Leave the freewheel in place on the wheel, or screw it onto a wheel, so that you will have something to hold it with. Breaking the freewheel loose from the wheel now with a freewheel remover reduces the likelihood of damage to the inner body later.
You should see a ring with two holes in it for a pin spanner to fit into. This is usually the ring which has the brand name of the freewheel marked, and may also have an arrow pointing clockwise, and the word "remove" in one language or another.
If you don't see such a ring, you may need to remove the smallest sprocket to gain access to it. This is common on freewheels with 13 tooth or smaller sprockets. You will need two chain whips, one to unscrew the smallest sprocket, another hold the freewheel so that it doesn't spin backward while you unscrew the top sprocket.
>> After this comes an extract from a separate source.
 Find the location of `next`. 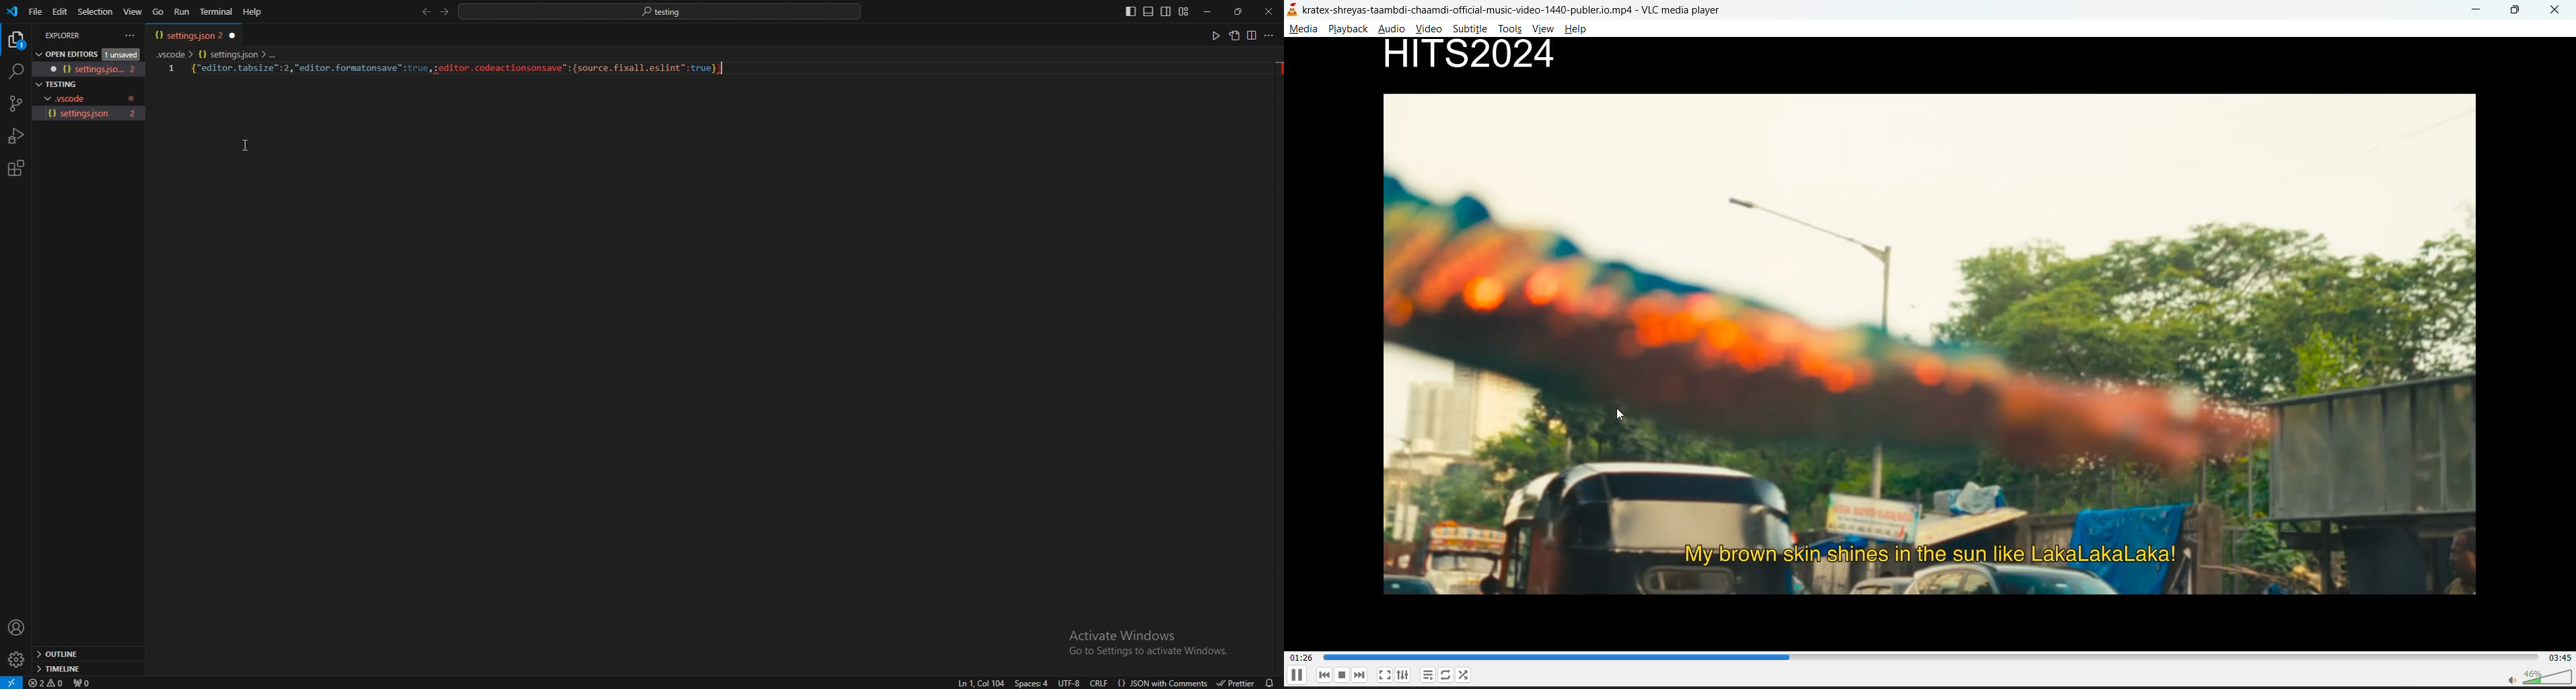

next is located at coordinates (1364, 675).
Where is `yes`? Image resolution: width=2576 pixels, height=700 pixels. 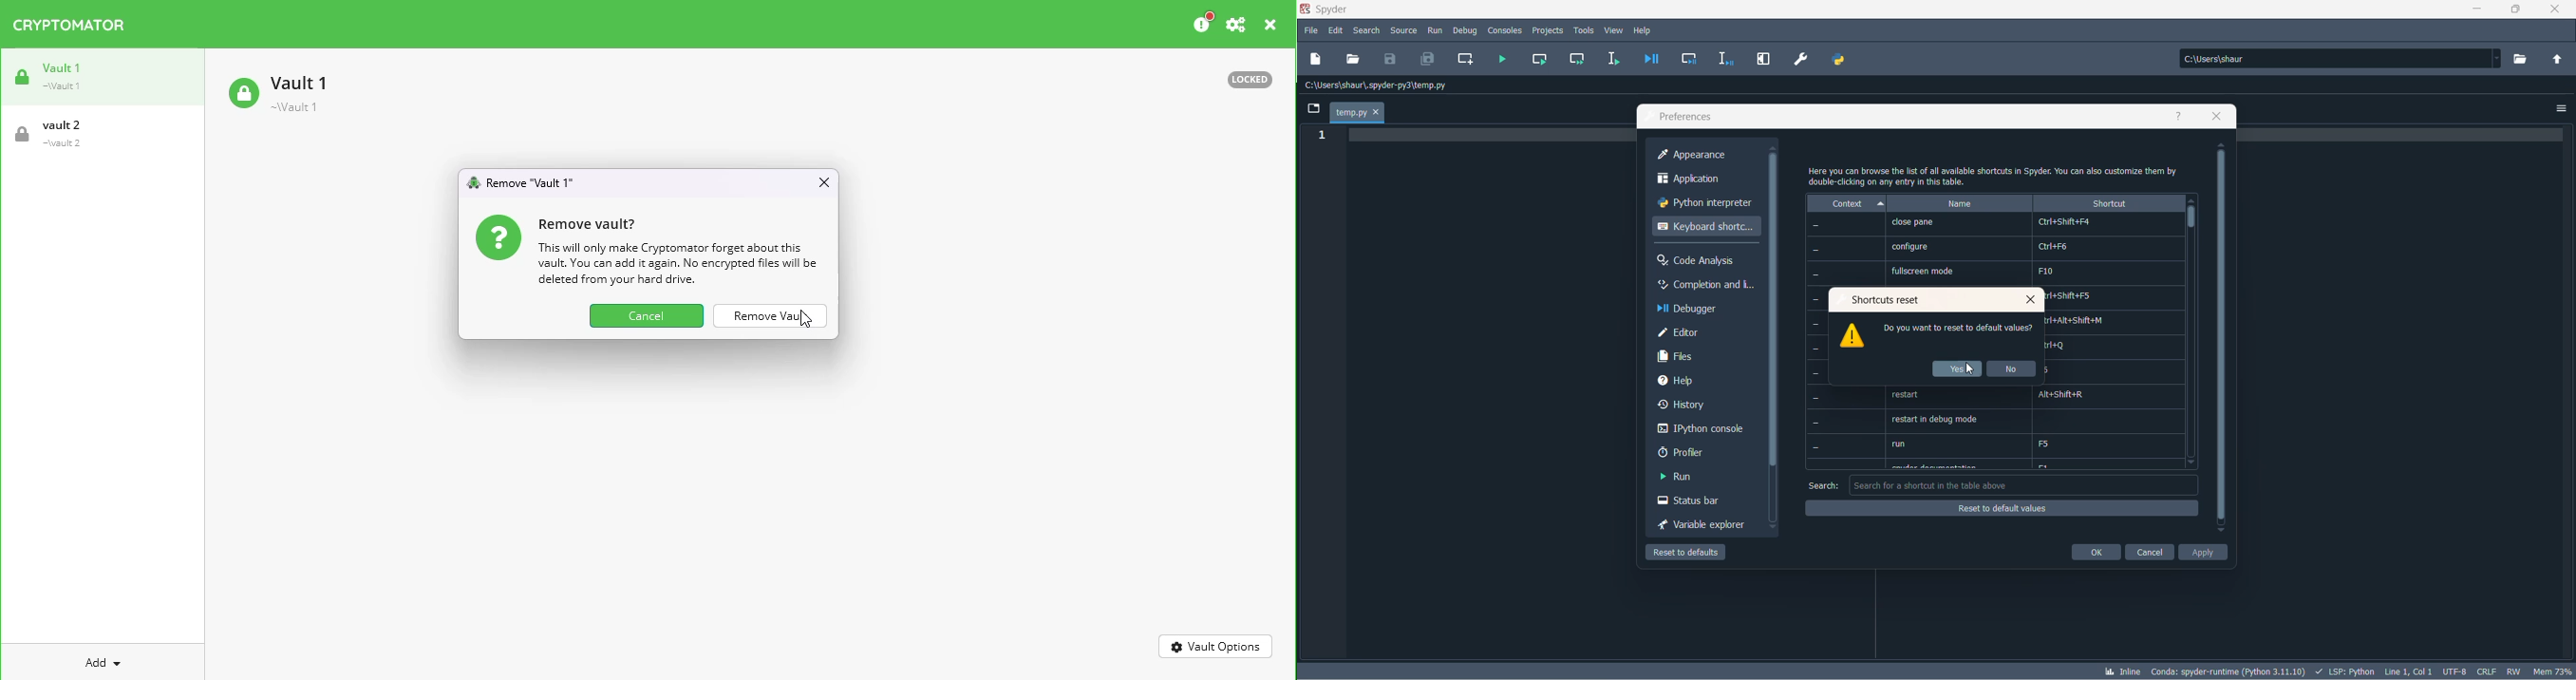
yes is located at coordinates (1958, 369).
You also will need about 100 1/8"bearing balls for most freewheels.
Use a pin spanner, or hammer and punch (or an old flat-blade screwdriver) alternately in one hole, then the other, to drive the ring in a clockwise direction. This ring is actually a bearing cone with a left ("reverse") thread, and once you have removed it you will see a row of 1/8" bearing balls and a stack of very thin washers surrounding the threads that the cone threaded on to. These are shim washers, and you can remove one or more of them to make the bearing tighter, if the freewheel has too much play.
If you want to disassemble it further, just lift off the cluster at this point and the innards will be revealed to you, including another row of 1/8" balls (which will probably fall out) at the base of the freewheel, and two or three spring-loaded pawls which make the ratchet work.
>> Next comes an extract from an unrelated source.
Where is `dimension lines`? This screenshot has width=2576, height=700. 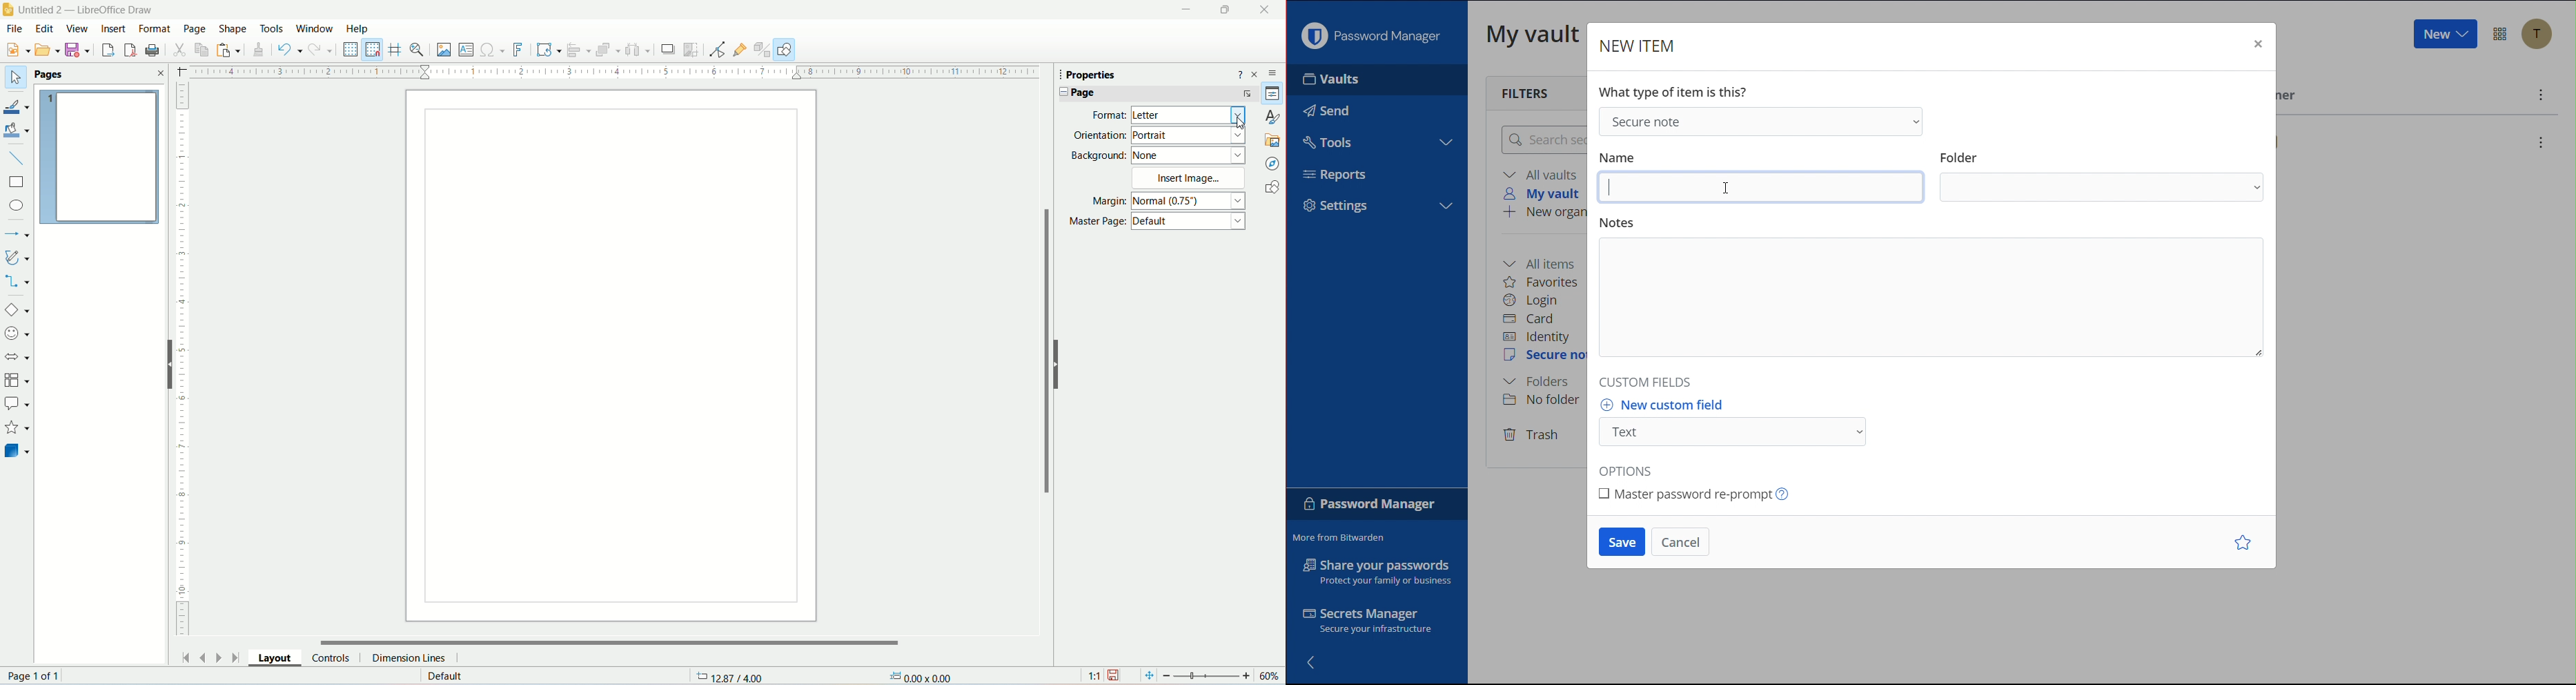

You can now clamp the inner body in a vise by the pawl recesses, and unscrew the wheel. This is how you remove a freewheel when you can't use a freewheel remover. Removing the inner body makes reassembly easier, but there is some possibility of damage from the vise jaws.
For re-assembly, you can use thickish grease to stick the balls in place while you reassemble the unit. With the outer part of the freewheel large-side-up, first insert balls into its bearing race. Don't fill the race completely -- leave room for two or three more balls. The tricky part is the pawls. In days of yore, there were special bobby-pin-like clips to hold the pawls compressed against their springs while you re-assembled the freewheel. These are no longer available.
Instead of the special clips, you can use a rubber band with a piece of thread looped though it. Assemble the pawls to the freewheel core, then wrap the rubber band around them to hold them against their springs. You may also be able to get the pawls to seat by holding the freewheel large-side-up and moving the core from side to side as you rotate it clockwise.
Once the outer part of the freewheel is more-or-less in place, use the thread to pull the rubber band out through the middle of the freewheel.
Sometimes it is possible to seat the pawls by carefully rotating the inner and outer bodes against eash other in the freewheeling direction.
After seating the pawls, listen as you slowly rotate the outer body backwards.You should hear "tick, tock, tick, tock" if the ratchet in the outer body has an odd number of teeth -- one pawl engages at a time. If both engage at the same time, as on many SunTour freewheels, you should hear ticktick, ticktick, ticktick.
Use blue threadlock compound on the lockring threads, so it will not unscrew. It threads on counterclockwise, and tightening it will tend to loosen the freewheel from the wheel. Tighten the freewheel onto the wheel using a sprocket and chain whip or freewheel remover, so you will have enough purchase to tighten the lockring.
Most of these may be serviced in the same way as conventional freewheels. You'll need a fairly hard-to-find old-style Shimano special tool (TL-FH 40) to unscrew the cup, which is also the cone for the main bearings.